What you have to do – Lines below starting with the line with "You are a computer-use agent." and going on through the line with "This screenshot has width=392, height=696." must be output exactly; the rest of the records must be left out.

Data for processing –

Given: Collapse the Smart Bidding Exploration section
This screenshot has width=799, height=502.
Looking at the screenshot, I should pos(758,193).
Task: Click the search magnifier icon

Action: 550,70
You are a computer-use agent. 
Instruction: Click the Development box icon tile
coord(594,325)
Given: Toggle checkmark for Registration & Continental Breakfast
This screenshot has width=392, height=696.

...

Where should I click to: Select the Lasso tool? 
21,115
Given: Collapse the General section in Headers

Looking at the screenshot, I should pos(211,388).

Solution for this problem –
You are a computer-use agent. 
Instruction: Click the Development box icon tile
coord(594,325)
Given: Toggle checkmark for Registration & Continental Breakfast
This screenshot has width=392, height=696.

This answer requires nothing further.